Riassunto del settimo libro dell'Iliade.


Ettore e Paride ritornano sul campo di battaglia e si cimentano in numerosi, violenti duelli. Atena e Apollo intervengono nuovamente nella battaglia per riprenderne la regia: fanno sospendere i combattimenti perché Ettore da solo affronti un guerriero greco in un duello, nel quale comunque il Troiano non correrà alcun pericolo, giacché il suo destino non si è ancora compiuto. Dopo alcune esitazioni degli Achei, che temono la forza dell’avversario, la sorte designa Aiace Telamonio per il duello: i due si battono in uno scontro aspro ma cavalleresco; al calar della sera il combattimento viene interrotto, i due eroi si scambiano doni secondo il rituale, e, al momento di separarsi, si riconoscono reciproco rispetto.

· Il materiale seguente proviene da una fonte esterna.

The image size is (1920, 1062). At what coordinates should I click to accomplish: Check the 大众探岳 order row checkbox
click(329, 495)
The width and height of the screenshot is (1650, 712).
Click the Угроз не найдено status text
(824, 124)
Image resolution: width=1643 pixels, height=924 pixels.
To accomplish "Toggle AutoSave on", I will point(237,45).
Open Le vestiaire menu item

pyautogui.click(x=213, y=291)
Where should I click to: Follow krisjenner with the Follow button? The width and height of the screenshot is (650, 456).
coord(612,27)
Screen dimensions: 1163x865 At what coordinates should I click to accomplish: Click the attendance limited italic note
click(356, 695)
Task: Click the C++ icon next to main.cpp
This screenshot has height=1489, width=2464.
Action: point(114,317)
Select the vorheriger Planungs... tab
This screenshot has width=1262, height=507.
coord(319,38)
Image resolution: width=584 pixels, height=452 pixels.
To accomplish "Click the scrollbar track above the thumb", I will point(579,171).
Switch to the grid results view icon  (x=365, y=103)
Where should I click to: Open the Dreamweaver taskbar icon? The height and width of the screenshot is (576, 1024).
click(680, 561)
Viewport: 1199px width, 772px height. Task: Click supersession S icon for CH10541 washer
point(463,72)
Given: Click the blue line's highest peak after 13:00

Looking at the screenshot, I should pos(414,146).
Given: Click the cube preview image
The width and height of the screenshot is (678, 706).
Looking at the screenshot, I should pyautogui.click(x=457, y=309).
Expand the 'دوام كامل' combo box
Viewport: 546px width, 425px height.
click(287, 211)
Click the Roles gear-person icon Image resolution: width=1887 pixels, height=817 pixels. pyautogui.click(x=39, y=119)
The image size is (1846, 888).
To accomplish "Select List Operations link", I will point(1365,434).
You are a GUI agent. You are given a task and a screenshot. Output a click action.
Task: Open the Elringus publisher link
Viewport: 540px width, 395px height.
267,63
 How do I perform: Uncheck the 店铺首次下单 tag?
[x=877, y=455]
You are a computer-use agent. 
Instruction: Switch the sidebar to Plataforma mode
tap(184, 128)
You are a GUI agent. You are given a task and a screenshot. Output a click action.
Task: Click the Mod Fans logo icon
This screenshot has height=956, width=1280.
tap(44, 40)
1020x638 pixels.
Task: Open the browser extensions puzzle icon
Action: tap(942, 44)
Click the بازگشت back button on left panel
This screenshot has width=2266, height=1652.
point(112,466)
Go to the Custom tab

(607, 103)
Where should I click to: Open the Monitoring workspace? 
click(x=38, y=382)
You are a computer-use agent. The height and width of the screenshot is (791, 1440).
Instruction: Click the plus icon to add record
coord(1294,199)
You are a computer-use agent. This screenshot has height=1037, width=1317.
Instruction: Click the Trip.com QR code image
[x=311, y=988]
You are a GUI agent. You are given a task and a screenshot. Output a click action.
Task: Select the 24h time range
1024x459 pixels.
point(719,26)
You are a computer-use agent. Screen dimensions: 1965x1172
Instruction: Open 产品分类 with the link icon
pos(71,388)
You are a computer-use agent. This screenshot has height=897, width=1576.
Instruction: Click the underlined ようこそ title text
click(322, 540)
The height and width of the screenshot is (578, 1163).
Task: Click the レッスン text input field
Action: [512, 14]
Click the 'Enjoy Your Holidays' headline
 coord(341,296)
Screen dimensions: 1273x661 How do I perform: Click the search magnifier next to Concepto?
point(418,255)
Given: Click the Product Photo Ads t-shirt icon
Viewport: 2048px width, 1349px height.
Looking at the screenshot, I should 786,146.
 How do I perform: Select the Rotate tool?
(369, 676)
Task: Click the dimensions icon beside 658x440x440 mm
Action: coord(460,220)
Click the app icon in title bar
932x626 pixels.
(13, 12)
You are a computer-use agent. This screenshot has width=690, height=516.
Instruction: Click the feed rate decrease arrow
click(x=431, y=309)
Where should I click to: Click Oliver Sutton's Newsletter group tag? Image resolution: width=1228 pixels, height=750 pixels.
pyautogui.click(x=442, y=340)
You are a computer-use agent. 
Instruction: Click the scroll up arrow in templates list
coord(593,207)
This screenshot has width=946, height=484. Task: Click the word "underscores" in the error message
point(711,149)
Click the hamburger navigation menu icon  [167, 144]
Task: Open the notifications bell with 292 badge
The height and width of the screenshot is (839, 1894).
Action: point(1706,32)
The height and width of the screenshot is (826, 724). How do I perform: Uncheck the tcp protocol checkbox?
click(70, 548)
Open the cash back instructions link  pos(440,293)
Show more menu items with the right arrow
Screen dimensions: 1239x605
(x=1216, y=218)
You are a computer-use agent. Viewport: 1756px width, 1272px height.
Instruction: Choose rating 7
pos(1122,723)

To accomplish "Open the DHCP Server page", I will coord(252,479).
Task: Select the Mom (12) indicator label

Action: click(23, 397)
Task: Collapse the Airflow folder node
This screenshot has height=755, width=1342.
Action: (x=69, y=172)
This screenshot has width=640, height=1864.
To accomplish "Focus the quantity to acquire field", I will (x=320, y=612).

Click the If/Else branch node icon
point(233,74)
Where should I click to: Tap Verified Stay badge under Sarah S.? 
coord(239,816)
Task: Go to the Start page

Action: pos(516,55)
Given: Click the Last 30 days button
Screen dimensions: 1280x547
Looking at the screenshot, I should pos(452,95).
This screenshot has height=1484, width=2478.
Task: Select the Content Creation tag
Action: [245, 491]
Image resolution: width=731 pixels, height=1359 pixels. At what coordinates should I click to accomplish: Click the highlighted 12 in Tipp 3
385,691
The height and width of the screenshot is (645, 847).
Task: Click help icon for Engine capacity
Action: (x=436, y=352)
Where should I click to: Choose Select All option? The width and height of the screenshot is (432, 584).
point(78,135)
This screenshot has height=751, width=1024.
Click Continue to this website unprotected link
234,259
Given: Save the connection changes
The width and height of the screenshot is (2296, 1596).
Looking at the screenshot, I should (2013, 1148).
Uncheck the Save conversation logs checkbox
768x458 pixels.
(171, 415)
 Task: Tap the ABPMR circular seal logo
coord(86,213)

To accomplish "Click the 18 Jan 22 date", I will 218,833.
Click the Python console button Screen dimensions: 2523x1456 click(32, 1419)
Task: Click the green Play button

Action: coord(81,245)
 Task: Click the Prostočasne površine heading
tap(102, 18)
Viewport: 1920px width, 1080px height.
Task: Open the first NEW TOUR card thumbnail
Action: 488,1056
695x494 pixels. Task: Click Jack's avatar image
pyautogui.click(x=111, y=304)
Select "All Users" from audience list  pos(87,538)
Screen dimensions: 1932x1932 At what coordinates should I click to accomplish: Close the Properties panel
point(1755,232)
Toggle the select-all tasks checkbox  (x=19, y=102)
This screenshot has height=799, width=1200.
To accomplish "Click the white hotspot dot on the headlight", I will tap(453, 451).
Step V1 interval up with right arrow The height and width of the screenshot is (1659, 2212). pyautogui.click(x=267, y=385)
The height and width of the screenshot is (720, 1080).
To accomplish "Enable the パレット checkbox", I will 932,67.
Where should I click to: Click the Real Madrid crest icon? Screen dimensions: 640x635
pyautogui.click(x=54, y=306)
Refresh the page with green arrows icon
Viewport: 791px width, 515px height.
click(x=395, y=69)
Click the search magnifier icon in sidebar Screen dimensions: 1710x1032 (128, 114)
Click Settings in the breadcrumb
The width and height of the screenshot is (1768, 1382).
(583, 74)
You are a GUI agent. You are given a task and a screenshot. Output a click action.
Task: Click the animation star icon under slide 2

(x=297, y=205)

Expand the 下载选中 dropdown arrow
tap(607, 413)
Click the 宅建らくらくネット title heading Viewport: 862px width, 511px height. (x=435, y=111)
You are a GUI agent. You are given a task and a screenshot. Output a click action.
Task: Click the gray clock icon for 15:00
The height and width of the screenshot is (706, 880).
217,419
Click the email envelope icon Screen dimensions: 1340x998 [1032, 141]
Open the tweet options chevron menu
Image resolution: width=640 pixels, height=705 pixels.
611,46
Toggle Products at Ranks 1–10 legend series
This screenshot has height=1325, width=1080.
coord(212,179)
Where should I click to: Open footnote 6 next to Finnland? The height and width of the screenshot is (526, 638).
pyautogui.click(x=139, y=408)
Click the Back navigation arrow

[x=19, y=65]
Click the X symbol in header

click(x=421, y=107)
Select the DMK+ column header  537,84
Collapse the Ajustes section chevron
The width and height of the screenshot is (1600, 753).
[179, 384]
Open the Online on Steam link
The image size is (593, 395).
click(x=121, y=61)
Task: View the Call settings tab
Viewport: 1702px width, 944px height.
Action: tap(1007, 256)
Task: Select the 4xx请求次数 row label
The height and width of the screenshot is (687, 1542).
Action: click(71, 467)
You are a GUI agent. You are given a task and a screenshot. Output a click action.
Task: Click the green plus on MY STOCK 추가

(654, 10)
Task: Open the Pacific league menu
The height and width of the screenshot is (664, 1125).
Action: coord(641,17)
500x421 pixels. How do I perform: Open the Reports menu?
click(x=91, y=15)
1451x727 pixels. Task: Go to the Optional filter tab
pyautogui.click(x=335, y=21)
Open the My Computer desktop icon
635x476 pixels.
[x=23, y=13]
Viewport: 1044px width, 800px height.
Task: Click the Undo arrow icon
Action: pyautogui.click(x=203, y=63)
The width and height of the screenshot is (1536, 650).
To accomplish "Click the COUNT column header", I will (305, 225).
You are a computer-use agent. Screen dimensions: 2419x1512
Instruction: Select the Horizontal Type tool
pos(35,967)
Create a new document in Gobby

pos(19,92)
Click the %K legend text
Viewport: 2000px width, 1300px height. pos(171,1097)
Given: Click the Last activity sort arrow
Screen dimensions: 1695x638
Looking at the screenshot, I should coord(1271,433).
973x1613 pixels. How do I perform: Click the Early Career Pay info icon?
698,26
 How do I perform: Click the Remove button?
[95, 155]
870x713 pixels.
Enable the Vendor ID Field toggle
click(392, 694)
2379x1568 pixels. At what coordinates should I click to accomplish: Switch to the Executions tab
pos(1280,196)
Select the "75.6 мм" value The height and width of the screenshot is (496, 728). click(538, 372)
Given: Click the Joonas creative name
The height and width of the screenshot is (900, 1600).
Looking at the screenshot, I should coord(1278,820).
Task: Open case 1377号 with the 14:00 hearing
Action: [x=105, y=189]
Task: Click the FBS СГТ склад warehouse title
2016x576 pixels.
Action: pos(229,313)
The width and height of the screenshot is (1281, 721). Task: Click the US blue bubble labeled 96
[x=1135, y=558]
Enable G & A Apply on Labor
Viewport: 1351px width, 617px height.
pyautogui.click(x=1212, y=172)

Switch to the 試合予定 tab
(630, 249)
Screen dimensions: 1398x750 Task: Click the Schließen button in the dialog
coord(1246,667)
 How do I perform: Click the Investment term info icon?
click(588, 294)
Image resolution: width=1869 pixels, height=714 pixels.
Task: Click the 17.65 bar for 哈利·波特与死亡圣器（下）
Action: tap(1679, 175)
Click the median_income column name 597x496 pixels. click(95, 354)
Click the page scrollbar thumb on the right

Nestore suggerisce di chiedere una tregua per seppellire i morti e per costruire un muro a difesa delle navi. Intanto a Troia gli anziani tengono un’assemblea, nella quale Antenore consiglia a Paride di restituire Elena e i suoi beni; Paride, appoggiato da Priamo, accetta solo di riconsegnare i beni, non la donna. Ideo, l’ambasciatore mandato da Priamo, riferisce la proposta ai Greci e chiede una tregua per consentire la sepoltura e le cerimonie in onore dei morti d’ambo le parti. Gli Achei rifiutano l’offerta di Paride ma accettano la tregua, in occasione della quale, oltre a celebrare riti funebri, costruiscono il muro attorno alle navi. Posidone, temendo che l’opera possa rivaleggiare con le mura costruite un tempo da lui e da Apollo, ottiene da Zeus la garanzia che il muro sarà abbattuto non appena gli Achei torneranno in patria.